**DATA RECORDS:**

....................

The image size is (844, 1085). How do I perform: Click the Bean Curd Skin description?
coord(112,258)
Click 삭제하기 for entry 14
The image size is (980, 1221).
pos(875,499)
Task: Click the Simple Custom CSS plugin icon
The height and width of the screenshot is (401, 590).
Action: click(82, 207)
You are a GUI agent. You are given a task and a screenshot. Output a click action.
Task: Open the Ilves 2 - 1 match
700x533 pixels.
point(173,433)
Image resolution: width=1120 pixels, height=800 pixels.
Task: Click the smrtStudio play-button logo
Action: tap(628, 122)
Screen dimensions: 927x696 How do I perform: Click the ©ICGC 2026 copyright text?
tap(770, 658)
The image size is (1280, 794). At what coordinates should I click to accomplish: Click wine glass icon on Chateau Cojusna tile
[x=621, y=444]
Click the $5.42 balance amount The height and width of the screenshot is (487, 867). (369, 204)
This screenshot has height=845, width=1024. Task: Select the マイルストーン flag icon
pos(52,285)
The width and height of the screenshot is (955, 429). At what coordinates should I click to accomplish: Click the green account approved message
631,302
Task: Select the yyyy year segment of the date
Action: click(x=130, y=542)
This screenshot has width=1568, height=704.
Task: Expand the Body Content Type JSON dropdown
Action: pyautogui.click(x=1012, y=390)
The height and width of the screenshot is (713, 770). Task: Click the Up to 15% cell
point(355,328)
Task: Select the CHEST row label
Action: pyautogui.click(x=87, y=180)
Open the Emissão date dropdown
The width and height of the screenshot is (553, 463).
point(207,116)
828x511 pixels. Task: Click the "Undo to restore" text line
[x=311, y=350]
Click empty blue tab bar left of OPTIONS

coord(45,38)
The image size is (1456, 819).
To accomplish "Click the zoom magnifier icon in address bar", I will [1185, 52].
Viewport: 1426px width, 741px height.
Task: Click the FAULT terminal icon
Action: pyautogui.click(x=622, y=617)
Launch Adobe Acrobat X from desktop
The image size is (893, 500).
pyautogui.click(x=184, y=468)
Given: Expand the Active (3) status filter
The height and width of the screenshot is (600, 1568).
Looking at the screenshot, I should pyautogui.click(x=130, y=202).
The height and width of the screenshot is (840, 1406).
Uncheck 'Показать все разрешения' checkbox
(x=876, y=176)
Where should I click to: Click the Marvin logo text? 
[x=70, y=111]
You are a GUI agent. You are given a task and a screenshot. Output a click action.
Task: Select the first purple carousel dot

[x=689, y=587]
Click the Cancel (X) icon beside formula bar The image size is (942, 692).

....................

**WHAT IS REQUIRED:** Please rescale the rows by rewriting them in full, requests included, with every click coordinate in the answers multiplied by 1.15 and rounded to a whole number (halves round up); leave all numbers in the requests unchanged. Begin at the line that has "Screen dimensions: 927x696" and stop after the line that has "pos(52,285)".

**OUTPUT OF THE TASK:**
Screen dimensions: 927x696 How do I perform: Click the ©ICGC 2026 copyright text?
tap(886, 757)
The image size is (1280, 794). At what coordinates should I click to accomplish: Click wine glass icon on Chateau Cojusna tile
[x=714, y=511]
Click the $5.42 balance amount The height and width of the screenshot is (487, 867). (424, 235)
This screenshot has height=845, width=1024. Task: Select the マイルストーン flag icon
pos(60,328)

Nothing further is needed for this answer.